* Your instructions *
Render the stretch from the line containing "You are a GUI" through the end of the records as a JSON list of strings, one string per line with blank lines skipped, and omit the pictures.

* Records shown *
----

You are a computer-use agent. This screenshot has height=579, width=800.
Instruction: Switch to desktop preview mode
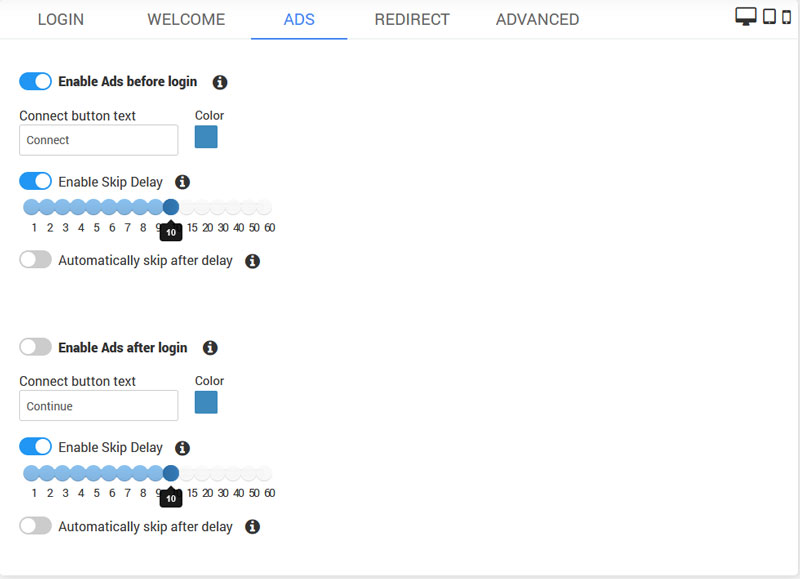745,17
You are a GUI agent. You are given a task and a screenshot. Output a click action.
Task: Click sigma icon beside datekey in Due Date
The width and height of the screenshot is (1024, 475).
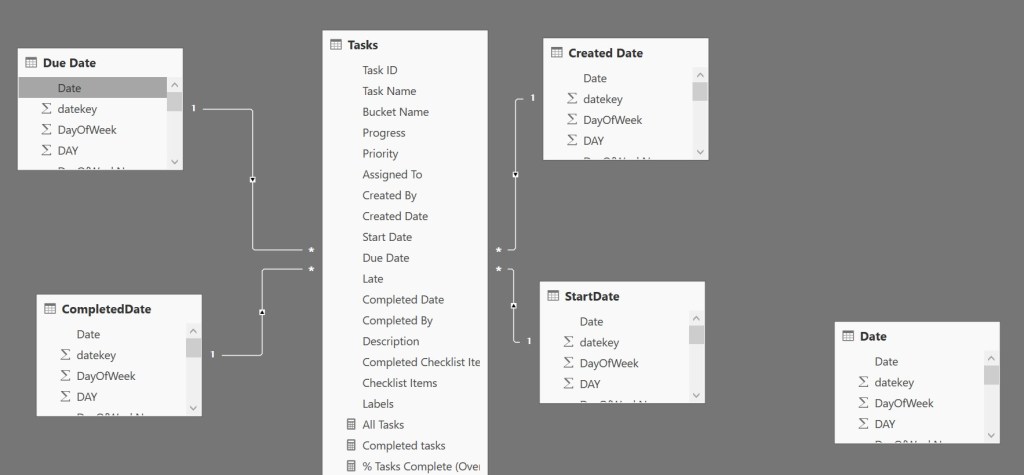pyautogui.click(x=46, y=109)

----

* Answer to the exercise *
[
  "You are a GUI agent. You are given a task and a screenshot. Output a click action.",
  "Task: Click sigma icon beside datekey in Due Date",
  "The width and height of the screenshot is (1024, 475).",
  "pyautogui.click(x=46, y=109)"
]